How does the data below read from its first line through the line containing "Task: Choose Datasul"? Print those lines exactly.

**Source data**
·····

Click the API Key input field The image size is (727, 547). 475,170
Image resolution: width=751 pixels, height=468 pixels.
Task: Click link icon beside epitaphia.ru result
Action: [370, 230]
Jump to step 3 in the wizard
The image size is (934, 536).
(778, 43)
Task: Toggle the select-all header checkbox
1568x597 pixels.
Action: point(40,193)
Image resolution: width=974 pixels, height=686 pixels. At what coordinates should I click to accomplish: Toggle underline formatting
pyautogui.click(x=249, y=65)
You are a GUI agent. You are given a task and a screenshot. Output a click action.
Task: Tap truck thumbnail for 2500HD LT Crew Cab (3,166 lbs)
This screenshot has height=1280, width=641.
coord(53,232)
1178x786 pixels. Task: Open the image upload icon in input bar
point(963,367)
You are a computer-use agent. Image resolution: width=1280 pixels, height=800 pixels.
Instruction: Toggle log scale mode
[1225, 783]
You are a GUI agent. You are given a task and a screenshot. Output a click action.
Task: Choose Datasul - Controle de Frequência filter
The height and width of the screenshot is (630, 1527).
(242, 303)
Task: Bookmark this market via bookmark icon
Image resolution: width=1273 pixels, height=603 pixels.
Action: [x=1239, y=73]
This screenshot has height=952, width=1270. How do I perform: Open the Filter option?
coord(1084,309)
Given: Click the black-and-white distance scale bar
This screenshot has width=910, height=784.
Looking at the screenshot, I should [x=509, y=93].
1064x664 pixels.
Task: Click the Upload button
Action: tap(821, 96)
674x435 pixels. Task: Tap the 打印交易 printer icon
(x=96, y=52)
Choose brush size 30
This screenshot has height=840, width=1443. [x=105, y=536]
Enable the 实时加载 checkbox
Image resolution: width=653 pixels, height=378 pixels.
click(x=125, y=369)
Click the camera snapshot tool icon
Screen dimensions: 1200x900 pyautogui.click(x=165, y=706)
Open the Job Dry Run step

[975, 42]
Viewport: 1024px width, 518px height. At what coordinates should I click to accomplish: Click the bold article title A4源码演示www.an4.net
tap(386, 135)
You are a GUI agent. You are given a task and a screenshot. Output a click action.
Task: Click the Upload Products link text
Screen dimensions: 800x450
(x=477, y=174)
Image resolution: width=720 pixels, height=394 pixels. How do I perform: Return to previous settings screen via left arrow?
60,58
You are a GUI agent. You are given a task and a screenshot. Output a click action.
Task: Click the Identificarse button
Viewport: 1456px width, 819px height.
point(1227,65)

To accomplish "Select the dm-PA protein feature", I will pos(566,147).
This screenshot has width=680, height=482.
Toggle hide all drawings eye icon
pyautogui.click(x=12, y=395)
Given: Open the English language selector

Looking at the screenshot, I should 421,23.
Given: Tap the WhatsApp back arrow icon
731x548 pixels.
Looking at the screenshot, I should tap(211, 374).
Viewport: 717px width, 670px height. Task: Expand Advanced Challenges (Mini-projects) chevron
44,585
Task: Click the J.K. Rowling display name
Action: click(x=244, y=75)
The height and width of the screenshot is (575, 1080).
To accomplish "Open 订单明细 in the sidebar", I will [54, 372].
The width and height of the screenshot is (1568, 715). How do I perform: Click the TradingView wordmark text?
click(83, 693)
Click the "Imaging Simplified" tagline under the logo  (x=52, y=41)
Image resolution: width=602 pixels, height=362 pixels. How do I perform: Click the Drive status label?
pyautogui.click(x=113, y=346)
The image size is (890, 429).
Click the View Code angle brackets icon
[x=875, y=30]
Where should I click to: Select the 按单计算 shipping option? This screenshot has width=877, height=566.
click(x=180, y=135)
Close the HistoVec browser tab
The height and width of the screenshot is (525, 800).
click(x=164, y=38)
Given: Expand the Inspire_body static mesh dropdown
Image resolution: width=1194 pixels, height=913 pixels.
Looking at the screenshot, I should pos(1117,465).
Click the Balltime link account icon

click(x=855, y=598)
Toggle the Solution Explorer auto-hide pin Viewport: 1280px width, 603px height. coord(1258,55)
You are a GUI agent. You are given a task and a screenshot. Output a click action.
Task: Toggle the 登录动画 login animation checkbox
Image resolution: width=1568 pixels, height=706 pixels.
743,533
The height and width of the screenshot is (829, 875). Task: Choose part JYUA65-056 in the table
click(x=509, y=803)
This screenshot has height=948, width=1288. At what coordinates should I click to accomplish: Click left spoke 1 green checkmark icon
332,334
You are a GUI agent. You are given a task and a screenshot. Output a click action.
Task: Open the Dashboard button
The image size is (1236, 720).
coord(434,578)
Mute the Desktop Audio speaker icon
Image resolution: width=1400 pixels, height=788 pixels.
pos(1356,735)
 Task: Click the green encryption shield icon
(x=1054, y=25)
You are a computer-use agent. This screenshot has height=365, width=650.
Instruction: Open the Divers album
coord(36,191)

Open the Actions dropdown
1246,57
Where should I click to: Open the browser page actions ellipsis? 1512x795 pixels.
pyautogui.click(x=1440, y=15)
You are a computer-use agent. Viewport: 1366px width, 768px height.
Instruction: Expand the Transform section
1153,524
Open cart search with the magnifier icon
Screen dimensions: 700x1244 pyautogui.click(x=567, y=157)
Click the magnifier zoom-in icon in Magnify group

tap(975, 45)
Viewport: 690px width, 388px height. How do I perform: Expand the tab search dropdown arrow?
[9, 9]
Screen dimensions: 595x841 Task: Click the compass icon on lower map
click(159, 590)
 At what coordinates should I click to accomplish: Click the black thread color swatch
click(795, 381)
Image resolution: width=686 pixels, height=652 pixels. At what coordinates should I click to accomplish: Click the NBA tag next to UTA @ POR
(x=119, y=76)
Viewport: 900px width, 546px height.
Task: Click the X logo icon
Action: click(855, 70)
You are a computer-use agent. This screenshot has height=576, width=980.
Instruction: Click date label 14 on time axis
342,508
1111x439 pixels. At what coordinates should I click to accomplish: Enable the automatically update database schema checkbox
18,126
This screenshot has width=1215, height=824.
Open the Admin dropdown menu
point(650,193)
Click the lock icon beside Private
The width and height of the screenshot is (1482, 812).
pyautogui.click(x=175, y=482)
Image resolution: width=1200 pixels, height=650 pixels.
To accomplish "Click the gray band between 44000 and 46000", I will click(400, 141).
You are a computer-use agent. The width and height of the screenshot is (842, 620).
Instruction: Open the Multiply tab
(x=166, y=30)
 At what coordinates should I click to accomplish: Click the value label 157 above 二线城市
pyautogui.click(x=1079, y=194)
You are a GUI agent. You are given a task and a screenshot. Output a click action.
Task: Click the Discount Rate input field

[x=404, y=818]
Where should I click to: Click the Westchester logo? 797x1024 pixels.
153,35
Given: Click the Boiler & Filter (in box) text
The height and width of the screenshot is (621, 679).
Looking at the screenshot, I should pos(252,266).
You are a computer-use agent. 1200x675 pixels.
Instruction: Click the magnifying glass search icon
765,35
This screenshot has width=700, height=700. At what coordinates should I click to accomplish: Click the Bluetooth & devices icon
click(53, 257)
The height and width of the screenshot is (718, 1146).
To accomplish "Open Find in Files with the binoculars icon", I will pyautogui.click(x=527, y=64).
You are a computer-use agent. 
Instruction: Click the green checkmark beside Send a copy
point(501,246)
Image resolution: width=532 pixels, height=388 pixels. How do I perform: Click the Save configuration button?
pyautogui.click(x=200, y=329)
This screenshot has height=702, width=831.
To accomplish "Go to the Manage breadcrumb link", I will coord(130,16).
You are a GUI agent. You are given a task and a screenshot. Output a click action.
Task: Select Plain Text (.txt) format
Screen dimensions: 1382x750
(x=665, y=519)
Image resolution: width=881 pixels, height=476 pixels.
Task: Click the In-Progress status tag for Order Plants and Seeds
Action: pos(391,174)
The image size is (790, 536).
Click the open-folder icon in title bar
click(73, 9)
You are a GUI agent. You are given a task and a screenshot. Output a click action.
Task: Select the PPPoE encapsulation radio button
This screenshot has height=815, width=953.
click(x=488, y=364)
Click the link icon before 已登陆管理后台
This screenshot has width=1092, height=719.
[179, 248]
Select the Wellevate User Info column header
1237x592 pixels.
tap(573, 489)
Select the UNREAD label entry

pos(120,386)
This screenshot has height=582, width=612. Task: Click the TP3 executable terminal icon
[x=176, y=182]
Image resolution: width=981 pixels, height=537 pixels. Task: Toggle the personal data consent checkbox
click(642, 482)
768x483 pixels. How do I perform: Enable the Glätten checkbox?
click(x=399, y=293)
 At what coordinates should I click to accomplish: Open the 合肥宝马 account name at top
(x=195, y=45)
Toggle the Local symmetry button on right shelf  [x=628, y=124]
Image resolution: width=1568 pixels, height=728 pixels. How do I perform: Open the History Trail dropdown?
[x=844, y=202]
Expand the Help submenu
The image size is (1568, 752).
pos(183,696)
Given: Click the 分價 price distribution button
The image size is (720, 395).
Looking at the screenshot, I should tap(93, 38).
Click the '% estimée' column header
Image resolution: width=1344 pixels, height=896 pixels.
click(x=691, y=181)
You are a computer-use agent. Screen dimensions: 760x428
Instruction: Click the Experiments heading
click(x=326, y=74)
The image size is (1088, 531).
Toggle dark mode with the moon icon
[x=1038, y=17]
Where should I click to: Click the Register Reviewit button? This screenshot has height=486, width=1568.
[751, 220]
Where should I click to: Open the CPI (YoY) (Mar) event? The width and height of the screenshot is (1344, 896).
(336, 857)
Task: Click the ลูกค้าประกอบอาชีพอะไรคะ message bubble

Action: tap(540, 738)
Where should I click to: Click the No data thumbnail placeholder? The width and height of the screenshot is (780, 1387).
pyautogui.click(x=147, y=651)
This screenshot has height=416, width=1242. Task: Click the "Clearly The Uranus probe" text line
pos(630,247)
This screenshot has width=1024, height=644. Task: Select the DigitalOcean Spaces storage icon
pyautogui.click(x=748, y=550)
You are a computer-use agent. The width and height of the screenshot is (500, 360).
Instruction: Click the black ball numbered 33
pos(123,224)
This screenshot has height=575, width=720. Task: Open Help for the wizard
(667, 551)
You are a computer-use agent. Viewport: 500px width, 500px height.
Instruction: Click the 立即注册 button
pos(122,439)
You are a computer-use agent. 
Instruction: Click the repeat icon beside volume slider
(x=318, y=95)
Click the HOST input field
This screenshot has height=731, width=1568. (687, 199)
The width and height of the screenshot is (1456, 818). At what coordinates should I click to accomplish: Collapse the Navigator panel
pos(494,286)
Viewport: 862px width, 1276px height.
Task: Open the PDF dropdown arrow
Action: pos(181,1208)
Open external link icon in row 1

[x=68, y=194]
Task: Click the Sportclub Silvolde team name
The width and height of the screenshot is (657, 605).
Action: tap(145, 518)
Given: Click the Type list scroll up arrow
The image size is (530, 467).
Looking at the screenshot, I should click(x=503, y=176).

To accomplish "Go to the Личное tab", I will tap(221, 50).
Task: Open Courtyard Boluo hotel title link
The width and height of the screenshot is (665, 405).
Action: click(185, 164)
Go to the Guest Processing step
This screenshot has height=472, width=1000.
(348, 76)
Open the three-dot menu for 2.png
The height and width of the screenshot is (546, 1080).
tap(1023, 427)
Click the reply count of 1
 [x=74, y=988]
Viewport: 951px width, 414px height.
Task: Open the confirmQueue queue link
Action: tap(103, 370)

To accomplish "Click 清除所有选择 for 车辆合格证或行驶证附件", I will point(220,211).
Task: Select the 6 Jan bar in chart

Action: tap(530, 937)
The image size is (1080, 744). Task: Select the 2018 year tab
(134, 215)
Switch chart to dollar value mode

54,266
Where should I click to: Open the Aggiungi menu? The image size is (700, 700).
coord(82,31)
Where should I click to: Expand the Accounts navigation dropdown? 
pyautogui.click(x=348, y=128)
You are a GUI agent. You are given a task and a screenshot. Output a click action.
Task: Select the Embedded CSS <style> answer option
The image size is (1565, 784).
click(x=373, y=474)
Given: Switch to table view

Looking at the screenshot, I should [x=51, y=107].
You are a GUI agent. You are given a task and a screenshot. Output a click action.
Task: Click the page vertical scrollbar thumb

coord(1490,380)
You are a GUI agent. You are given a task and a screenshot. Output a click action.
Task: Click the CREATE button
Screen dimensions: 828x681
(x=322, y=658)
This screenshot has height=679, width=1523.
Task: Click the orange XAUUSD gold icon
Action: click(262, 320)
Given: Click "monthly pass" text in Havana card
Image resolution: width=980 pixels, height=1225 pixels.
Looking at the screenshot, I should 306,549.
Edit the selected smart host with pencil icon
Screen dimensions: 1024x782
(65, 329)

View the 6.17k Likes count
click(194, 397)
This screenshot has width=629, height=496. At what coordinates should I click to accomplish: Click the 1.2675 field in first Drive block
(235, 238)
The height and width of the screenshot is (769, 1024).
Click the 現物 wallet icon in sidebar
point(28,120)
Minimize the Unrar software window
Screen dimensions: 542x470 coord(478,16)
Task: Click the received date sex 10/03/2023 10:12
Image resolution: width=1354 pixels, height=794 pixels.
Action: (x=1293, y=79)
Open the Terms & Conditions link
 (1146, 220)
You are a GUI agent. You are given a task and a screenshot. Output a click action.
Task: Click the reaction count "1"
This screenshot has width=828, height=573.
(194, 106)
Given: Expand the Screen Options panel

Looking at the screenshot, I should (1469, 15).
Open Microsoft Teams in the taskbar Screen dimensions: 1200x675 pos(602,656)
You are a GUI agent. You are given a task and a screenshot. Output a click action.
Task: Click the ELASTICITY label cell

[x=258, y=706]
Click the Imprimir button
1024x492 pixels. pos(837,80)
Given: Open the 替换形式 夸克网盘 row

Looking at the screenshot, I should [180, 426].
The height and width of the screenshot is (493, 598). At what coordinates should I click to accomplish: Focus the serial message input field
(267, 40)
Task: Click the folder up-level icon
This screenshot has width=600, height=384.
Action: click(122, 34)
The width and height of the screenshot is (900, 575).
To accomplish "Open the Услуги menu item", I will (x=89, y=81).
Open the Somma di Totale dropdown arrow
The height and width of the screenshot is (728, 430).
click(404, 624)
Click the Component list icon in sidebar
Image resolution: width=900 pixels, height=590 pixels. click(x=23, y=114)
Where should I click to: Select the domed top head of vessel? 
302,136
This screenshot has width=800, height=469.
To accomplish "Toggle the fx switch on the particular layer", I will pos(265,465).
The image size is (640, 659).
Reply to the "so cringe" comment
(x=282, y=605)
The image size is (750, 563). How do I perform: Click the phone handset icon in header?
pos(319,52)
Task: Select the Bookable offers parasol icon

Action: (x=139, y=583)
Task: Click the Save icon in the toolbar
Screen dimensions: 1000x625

·····

**Solution**
Click the API Key input field The image size is (727, 547). 475,170
Image resolution: width=751 pixels, height=468 pixels.
Task: Click link icon beside epitaphia.ru result
Action: [370, 230]
Jump to step 3 in the wizard
The image size is (934, 536).
(778, 43)
Task: Toggle the select-all header checkbox
1568x597 pixels.
Action: point(40,193)
Image resolution: width=974 pixels, height=686 pixels. At what coordinates should I click to accomplish: Toggle underline formatting
pyautogui.click(x=249, y=65)
You are a GUI agent. You are given a task and a screenshot. Output a click action.
Task: Tap truck thumbnail for 2500HD LT Crew Cab (3,166 lbs)
This screenshot has height=1280, width=641.
coord(53,232)
1178x786 pixels. Task: Open the image upload icon in input bar
point(963,367)
You are a computer-use agent. Image resolution: width=1280 pixels, height=800 pixels.
Instruction: Toggle log scale mode
[1225, 783]
You are a GUI agent. You are given a task and a screenshot. Output a click action.
Task: Choose Datasul - Controle de Frequência filter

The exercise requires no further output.